Materials provided =
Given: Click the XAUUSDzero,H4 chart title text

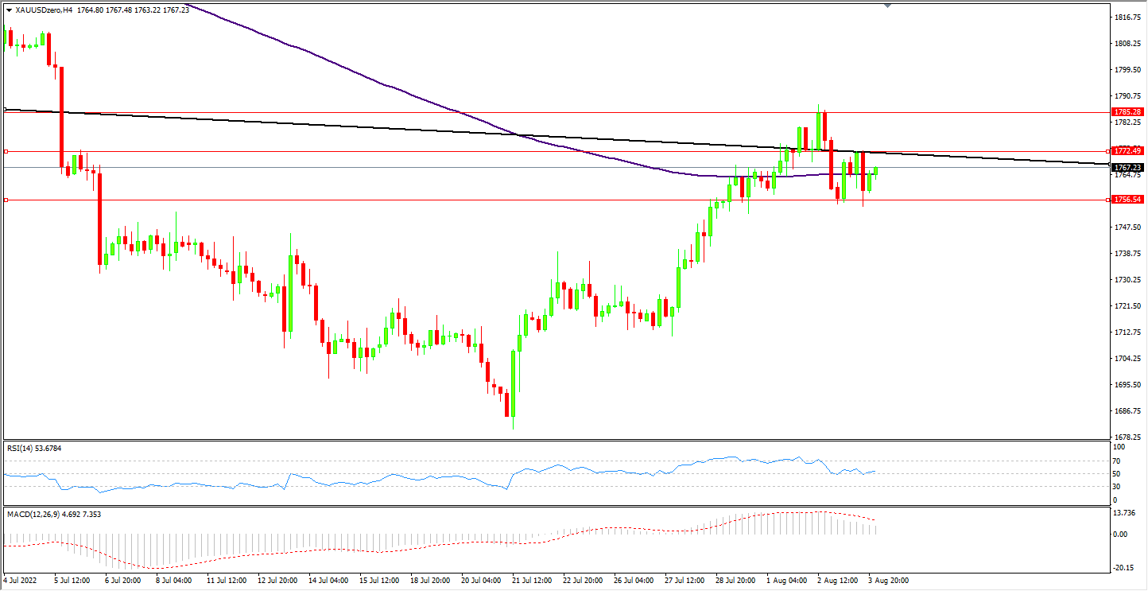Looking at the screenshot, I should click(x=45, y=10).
...
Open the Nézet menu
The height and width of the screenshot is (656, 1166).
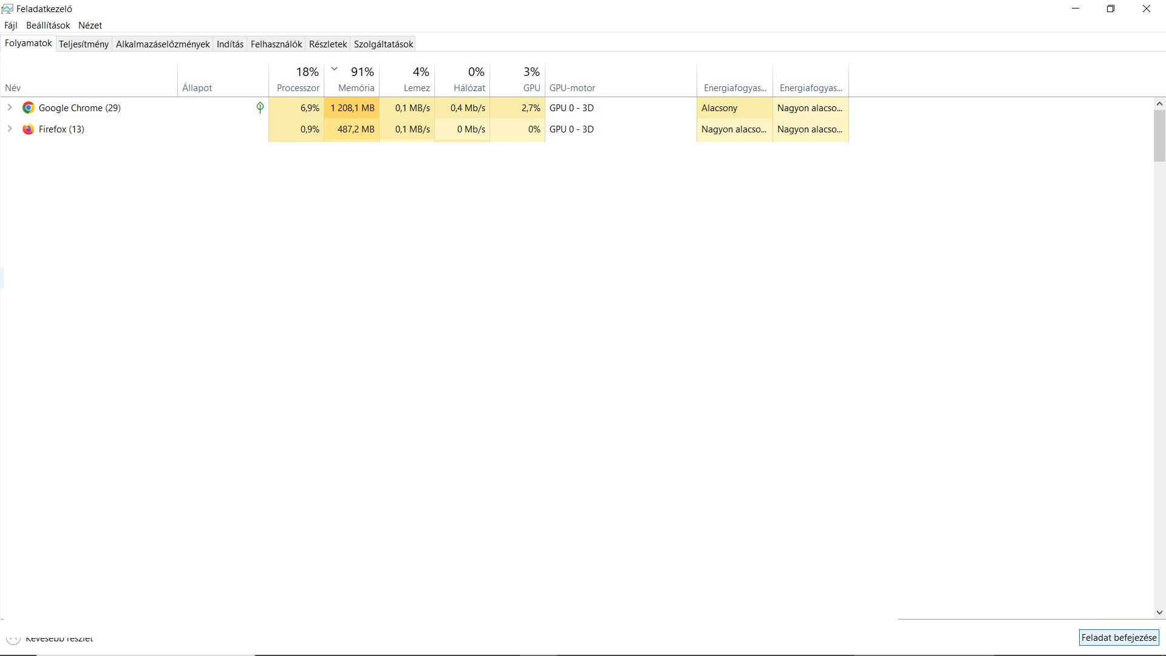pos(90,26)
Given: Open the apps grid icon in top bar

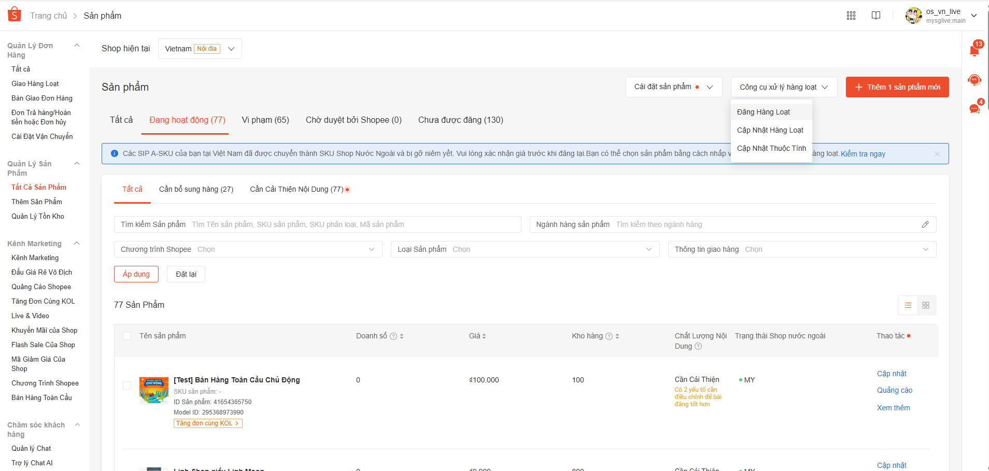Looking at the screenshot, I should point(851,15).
==
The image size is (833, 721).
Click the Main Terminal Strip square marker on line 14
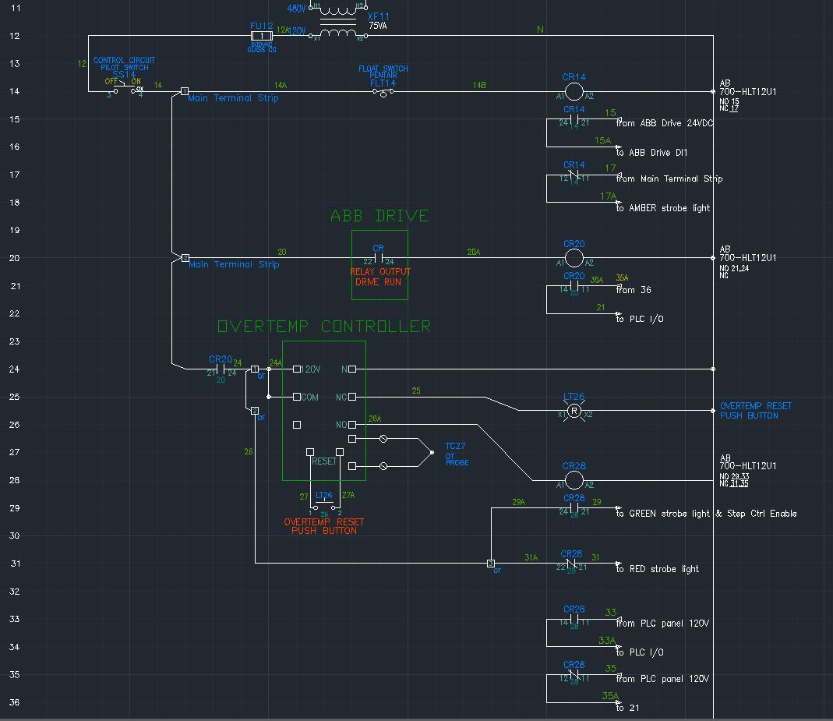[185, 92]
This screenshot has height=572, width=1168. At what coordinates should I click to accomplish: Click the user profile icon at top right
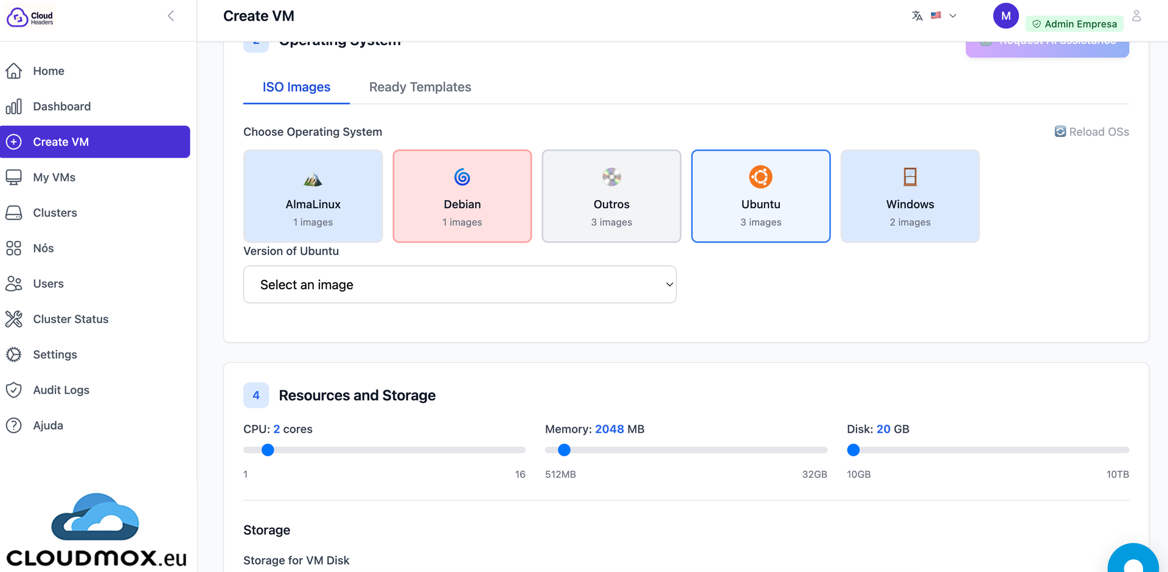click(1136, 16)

Work to be completed = Could you write out the material again, starting with the line that contains "Open the Nézet menu" and going on through the line that contains "Looking at the screenshot, I should point(851,15).", with "apps grid icon" switched to "app launcher icon", everything else unchanged, and the pictures left out?

Task output =
Open the Nézet menu
The height and width of the screenshot is (656, 1166).
pos(90,26)
Given: Open the app launcher icon in top bar

Looking at the screenshot, I should point(851,15).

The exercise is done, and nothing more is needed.